You've climbed the corporate ladder well and we have the trappings of a successful family - a nice house in a middle class neighbourhood; annual holidays; happy healthy children; money saved for their college years. But it has come at enormous cost to me. While your responsibilities increased, mine did too. You missed the primary school tears and the teenage fears. Your free hours have become increasingly few, and although spent with the children, do not amount to real engagement or participation. And while you have asked me to work, you, and your colleagues, have not offered or supported my ability to have any meaningful career of my own. I know that gender stereotypes cut both ways, but I would have felt less used and abused if I had been able to have a sexism free chance of a career of my own. Even a little modest one.

That's not going to happen. It became clear years ago that for me, working was about earning money, but for you it was about career progression. And that you were willing for me to either prostitute myself at the feet of a highly gendered profession, or work myself to the bone to 'have it all' while you continued to enjoy your career and white male privilege that meant you could claim 'household duties' credit just for taking the kids to a ball game.

I realised that I could at least contribute to our community by volunteering and so this is what I, and many women like us, do. We use our postgraduate degrees and intelligence to work for nothing, but because we earn no money, this does not count as 'work' to you, or anyone else. I exercise because I hope that if I stay skinny and fit this will stop you sleeping with your size 6 secretary, and pursue some hobbies to stop myself from going insane with boredom, but I know these things likewise mean nothing to you. All you see is the high stress career that you wanted, and could have given up at any point. Because we never needed the bigger house or the holiday every year.
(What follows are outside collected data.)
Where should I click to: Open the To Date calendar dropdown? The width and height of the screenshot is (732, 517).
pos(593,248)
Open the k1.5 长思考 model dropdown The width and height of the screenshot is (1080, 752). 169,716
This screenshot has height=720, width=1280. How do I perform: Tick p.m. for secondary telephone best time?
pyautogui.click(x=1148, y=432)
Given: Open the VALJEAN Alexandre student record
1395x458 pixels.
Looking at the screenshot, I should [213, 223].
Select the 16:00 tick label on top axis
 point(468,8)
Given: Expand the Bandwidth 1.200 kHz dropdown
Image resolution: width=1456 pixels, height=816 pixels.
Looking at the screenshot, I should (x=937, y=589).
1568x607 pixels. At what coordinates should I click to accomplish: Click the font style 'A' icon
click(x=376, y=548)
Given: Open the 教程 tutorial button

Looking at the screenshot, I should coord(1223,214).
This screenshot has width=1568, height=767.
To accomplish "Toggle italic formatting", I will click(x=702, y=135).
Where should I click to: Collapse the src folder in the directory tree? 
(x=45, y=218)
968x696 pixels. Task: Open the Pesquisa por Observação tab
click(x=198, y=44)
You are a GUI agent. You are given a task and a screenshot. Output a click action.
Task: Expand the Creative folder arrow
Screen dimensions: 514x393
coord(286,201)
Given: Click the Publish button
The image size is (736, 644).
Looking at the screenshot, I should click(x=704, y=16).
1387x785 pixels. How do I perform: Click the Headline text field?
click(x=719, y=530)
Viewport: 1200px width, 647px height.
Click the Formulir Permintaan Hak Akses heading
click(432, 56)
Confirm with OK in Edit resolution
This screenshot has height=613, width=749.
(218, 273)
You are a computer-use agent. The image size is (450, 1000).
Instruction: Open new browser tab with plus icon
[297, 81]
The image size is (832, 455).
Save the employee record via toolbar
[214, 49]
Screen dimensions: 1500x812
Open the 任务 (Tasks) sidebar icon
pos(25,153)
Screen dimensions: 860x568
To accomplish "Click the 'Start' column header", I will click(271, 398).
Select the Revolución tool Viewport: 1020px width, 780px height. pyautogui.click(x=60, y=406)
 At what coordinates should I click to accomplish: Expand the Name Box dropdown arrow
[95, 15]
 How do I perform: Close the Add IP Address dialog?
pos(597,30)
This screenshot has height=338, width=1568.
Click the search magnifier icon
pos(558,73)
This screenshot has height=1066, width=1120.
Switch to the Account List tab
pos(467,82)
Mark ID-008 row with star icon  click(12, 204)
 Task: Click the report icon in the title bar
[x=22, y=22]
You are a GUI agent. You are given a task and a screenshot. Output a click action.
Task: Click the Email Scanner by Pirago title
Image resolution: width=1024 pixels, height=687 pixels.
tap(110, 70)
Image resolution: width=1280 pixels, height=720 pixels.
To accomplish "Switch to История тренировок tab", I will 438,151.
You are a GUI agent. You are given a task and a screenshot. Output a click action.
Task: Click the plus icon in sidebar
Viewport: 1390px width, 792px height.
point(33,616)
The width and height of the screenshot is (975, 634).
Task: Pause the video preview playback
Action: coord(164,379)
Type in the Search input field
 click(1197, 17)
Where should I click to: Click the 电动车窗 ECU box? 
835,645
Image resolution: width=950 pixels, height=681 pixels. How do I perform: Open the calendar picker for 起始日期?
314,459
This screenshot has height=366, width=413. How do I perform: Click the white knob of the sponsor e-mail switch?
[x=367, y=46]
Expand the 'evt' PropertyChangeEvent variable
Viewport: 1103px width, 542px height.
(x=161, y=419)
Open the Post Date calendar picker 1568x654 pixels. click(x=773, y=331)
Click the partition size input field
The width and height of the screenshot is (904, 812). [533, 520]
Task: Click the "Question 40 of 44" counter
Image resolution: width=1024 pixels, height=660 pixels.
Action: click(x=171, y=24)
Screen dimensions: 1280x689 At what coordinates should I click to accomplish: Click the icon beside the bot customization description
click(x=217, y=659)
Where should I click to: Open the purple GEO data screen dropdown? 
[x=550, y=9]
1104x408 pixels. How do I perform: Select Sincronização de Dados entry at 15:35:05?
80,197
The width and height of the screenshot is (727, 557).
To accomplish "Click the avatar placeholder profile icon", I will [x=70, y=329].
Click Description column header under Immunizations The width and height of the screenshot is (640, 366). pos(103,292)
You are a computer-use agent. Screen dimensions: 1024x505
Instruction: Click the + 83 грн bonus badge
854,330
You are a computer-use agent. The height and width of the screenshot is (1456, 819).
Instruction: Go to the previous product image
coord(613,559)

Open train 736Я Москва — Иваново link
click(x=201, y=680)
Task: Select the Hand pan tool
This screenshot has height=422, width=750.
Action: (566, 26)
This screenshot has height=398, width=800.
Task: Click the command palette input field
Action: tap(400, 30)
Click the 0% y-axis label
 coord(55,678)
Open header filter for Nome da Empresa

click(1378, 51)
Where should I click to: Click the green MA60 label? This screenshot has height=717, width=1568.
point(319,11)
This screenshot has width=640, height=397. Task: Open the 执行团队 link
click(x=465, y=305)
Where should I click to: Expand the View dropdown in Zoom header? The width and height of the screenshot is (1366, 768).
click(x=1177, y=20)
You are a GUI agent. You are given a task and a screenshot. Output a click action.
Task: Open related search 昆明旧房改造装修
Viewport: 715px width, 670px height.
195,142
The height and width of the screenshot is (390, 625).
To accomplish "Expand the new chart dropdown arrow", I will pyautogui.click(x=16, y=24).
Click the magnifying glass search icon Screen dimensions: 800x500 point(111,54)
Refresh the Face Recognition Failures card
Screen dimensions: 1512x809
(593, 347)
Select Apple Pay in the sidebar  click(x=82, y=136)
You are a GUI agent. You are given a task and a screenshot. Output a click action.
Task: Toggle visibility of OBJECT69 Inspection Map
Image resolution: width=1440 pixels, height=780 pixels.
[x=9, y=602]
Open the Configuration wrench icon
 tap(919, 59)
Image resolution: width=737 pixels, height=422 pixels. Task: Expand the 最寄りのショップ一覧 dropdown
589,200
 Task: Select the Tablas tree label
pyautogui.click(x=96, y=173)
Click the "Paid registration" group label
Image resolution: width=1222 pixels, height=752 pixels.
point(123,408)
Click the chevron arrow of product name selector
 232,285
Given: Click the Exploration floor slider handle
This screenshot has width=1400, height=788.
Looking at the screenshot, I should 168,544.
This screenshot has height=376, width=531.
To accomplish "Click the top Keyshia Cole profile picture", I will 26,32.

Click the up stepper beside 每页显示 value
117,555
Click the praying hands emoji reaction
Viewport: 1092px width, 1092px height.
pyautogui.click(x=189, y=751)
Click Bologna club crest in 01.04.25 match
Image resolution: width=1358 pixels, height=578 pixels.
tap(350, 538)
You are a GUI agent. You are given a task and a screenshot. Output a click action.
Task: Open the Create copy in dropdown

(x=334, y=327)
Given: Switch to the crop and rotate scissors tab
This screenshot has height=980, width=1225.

I know you work hard, but you have never stopped to consider that we could have long ago alleviated the financial burden on our family by simply no longer trying to keep up with the Joneses, by being more frugal, and learning to enjoy each others company rather than material possessions.

I know that 25 years later you want me to get a job - not so you can buy a Jaguar or a holiday home, but so you can take a different position and keep up the same standard of living. You keep saying this even though I keep telling you that we don't need the same standard of living, and we can downsize, and be happy anyway. You keep telling me to get a job, as if there is any job I could now get, 25 years after a law degree that didn't get me a job I could have survived in, 22 years after I last worked at a job that was far below my capabilities. As if I could get a job with nothing but the useless title of 'mother' on my resume for 22 years. As if I could get a job on the basis of the volunteer work that even you, my husband, doesn't value, or on the basis of the life skills that I acquired raising a family but you never even noticed.

I want to get a job so that I don't wake up at night and worry that one 25 year old is all that lies between me and financial ruin. I wanted a genuine partnership in my 20s so that I could work AND raise a family with your support, without having to try and get it all, all on my own. I want our daughter to have hope that she lives in a world different to the one I lived in, where she is valued despite being a woman, and where the man she marries will stop telling her to get a job and will actually support her to have a career.

But mostly I wanted to be loved enough to be supported - to have gotten a career 25 years ago.

This response was originally posted in the Essential Kids forums.